By Lorenzo Martin Martinez
HAVANA TIMES – I haven’t been writing for a weeks now and telling you about the adventures of being Cuban in Cuba. I want to apologize to the people who follow my diary entries, my computer broke, and you can imagine just how difficult this can be in a country where there isn’t a formal market selling parts or computers.
It happened one fine day between the blackouts that have been hounding us again since February. There was a change or imbalanced current frequency that damaged electrical appliances and this little mistake cost me a wireless phone and computer. Of course, the electricity company didn’t take responsibility for the damage caused: an example? a family lost all of their devices because of the excessive voltage, and they were only given 200 MLC (magnetic dollars) in compensation, which should only be about enough to buy a coffee pot and iron at one of those stores, not much else.
Thank God friends were able to bring me the parts I needed from abroad, which my daughter also paid for out there. The financial saving was important as a part selling in Cuba can cost double and is more than the retail price in a store anywhere else in the world. The power source cost 260 USD on Revolico here, while my daughter only paid 79, and the motherboard cost my girl 99 USD but here they’re selling it for 350, as a bargain by the way.
Not much has changed on the island since my last post, things don’t change much when there is apathy, and if they do change it’s for the worst. Sometimes, I get bored of always writing about hardship and sad things, but I swear to you that I don’t see anything else around me. You can’t even die in peace anymore.
My neighbor Finita passed away last week, and as she didn’t have any family, us neighbors took charge of giving her the most dignified funeral possible, with a wake. The adventures began from the very beginning. Firstly, there wasn’t a funeral hearse to pick her up at home and they took almost 8 hours to come and get her, so the body already began to putrefy before our very eyes. We discovered she’d passed at 10 AM, the doctor certified her death at 11:30 and this darned hearse didn’t come until 7 PM.
Setbacks didn’t end at the funeral home. The first setback? We couldn’t find Fina’s ID card and we only had her birth registration from some parish in Spain, which she always had to hand to prove her foreign descent to anyone who would listen to her.

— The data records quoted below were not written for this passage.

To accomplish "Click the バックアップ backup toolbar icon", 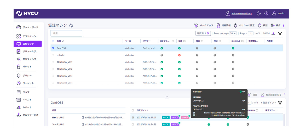I will 197,25.
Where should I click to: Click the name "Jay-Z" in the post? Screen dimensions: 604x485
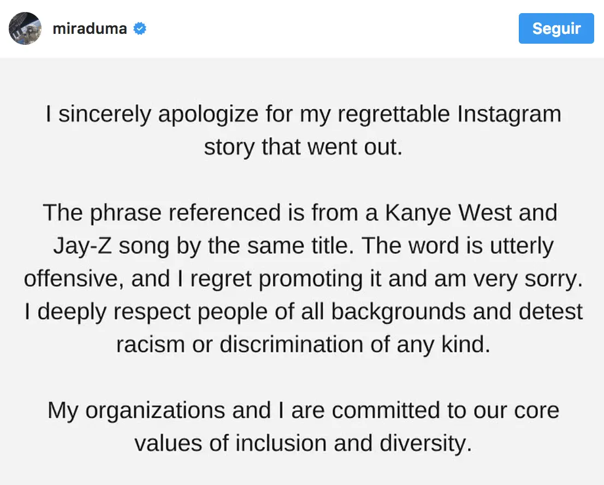coord(82,246)
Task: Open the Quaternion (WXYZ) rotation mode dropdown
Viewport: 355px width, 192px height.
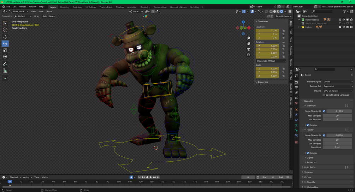Action: (271, 61)
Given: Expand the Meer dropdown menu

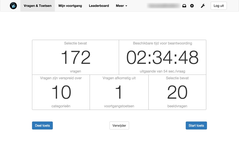Looking at the screenshot, I should pos(121,6).
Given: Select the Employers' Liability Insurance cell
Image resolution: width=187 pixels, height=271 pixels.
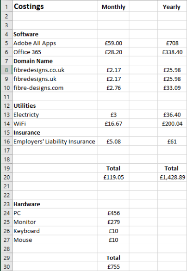Looking at the screenshot, I should [x=55, y=142].
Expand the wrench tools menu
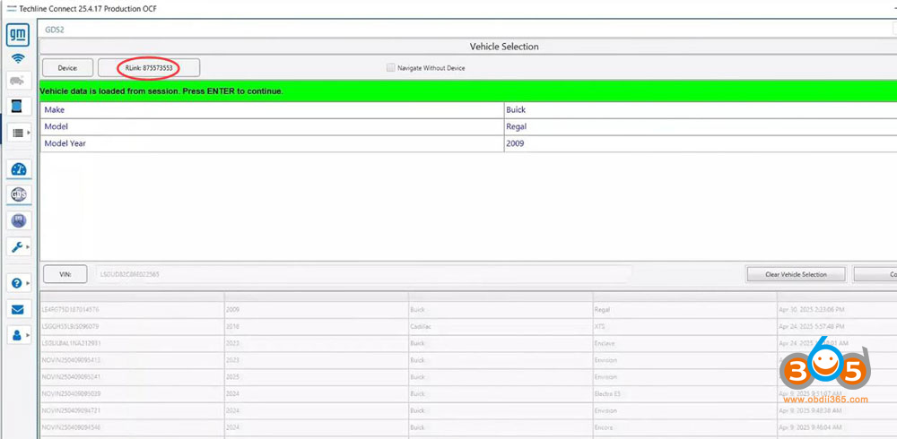 (x=20, y=246)
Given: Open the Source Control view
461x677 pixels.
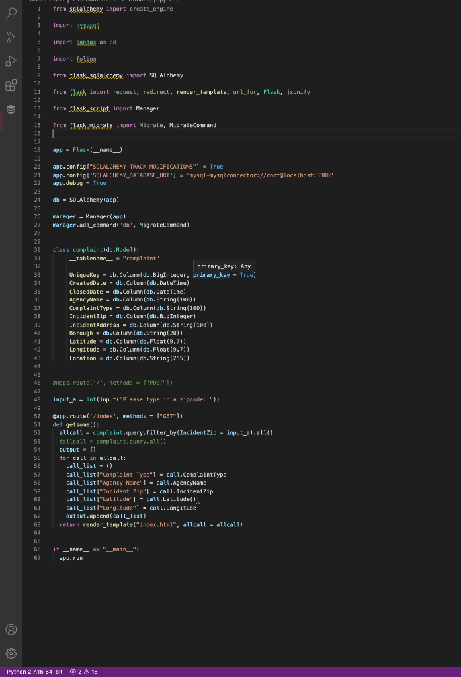Looking at the screenshot, I should (x=11, y=36).
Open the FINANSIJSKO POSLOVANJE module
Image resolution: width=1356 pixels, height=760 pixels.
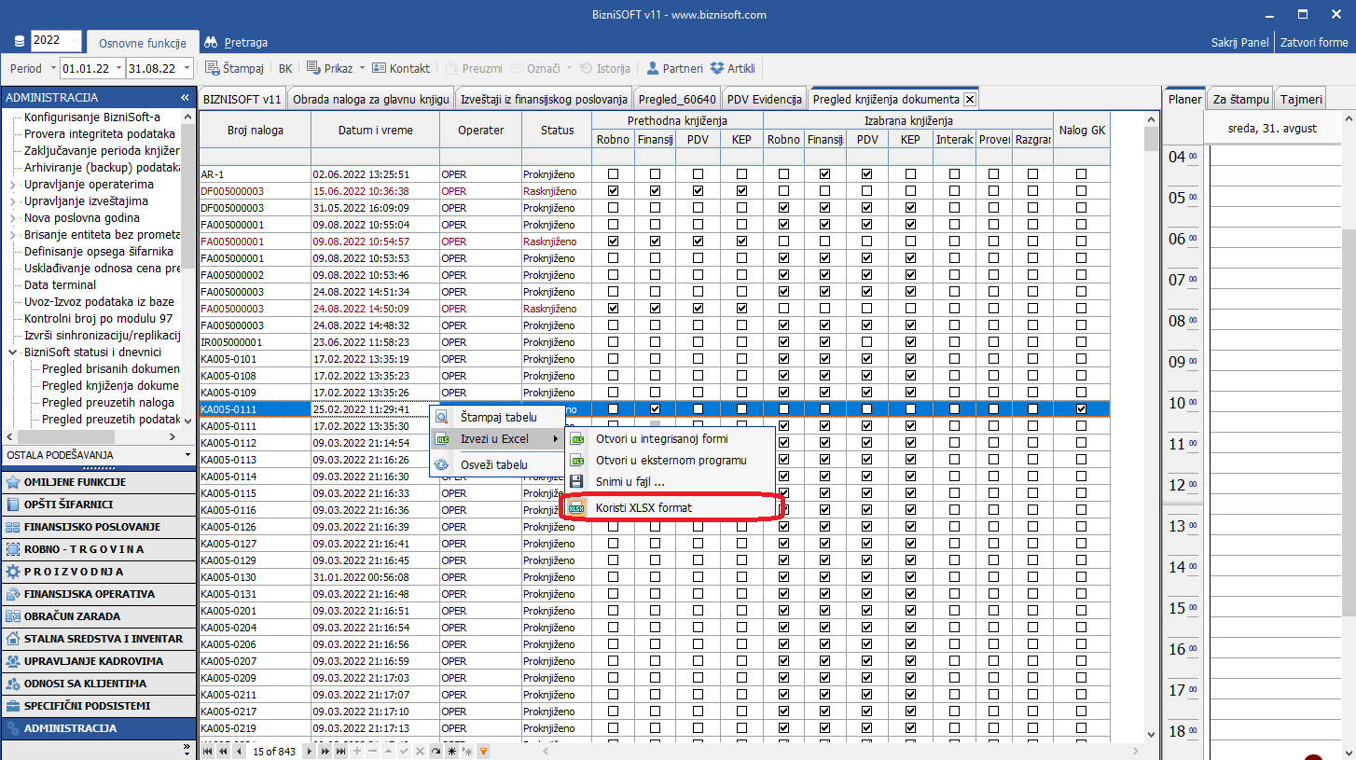click(x=91, y=527)
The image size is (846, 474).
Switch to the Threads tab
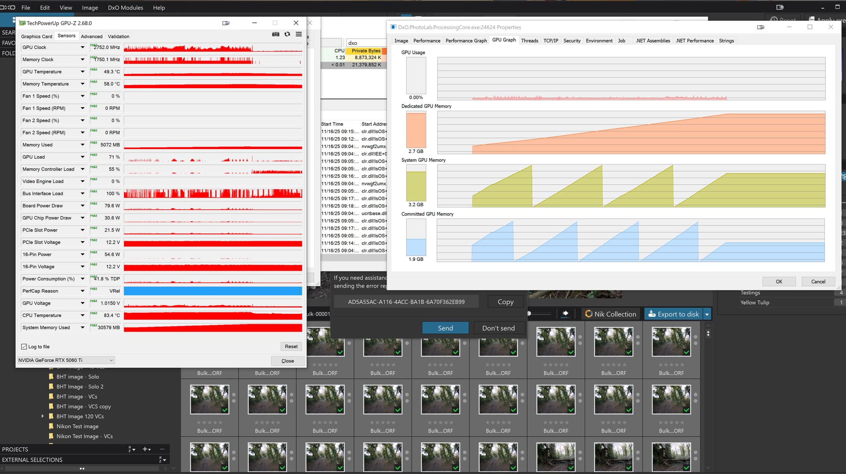pos(529,41)
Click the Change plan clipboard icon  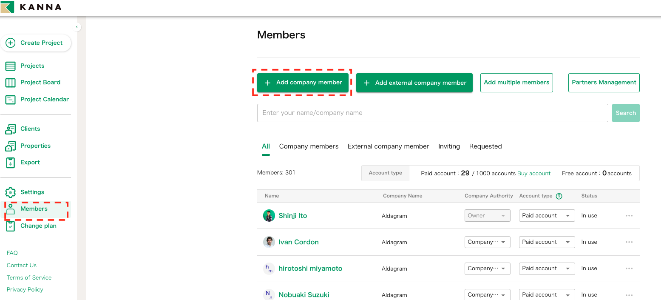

We nearly had to call a minister to get them to accept the birth certificate as an identity document and we even threatened to leave her in the funeral hearse until they came to their senses. The funeral home’s directors wanted us to go down to the civil registry office and ask for a new ID card at that time, knowing full well they wouldn’t open until the morning.
That was the straw that broke the camel’s back because I couldn’t think where we’d keep the body for the three months it takes more or less for this paperwork nowadays… she wouldn’t fit in my fridge, and I’m sure neighbors that did have a freezer wouldn’t be so happy doing that. In short, crazy things that only happen in Cuba.
Resolving this first injustice, we held a get-together around the body, as we normally do around here. A wake in Cuba is always a reason for friends, relatives, and neighbors to catch up with each other as they drink coffee and some even drink rum. It’s best I don’t go into details about the coffin, I had to take photos: the wood was half-coming off the bottom, the internal lining only went from the shoulders up and it looked dirty, as if it had been reused, the glass had clearly been reused and the outside lining didn’t fit well and was coming off in different places.
Luckily, a representative from the Naturales de Ortigueira society came at dawn, which Fina had belonged to, and they offered us their cemetery as a resting place for her remains and that saved us the sad need to bury her in a mass grave. But don’t think that our work ended with this welcome offer.
The burial was scheduled for 8 AM, but it had to be delayed to 10:30 because the only funeral hearse assigned to the funeral home on Zanja decided to break down and it didn’t show up until this time. When the body, which was already clearly decomposing, began to smell quite foul.
Once in the cemetery, we were told that two of the four in-house gravediggers had skipped work and there were three burials before ours, so we’d have to wait. For a moment, I thought that we were living in a surreal comedy when the hearse driver told us to get the coffin out and wait our turn, and that’s when I noticed different families with their dead person in a box resting on the ground waiting for the gravediggers. In the end, us neighbors did the gravediggers’ job, and just left them the task of sealing the coffin when they had some time.
If you think that all of this is because we are living hard times right now, I recommend you watch the movie La Muerte de un Burocrata (The Death of a Bureaucrat) from 1966.
As I was telling you, nothing changes here and if it does, it’s for the worse. The building feels really empty without Finita and it’s obvious that we neighbors all miss her, even those who didn’t really get on with her. The moral of the story? For me, it’s that we should be like elephants when we die: seek out a place far from civilization, where we don’t bother anyone and leave our bones to rest in peace, because dying here makes you want to die all over again.
So, here I am, back on the horse, to tell you about the adventure that is living on this surreal island.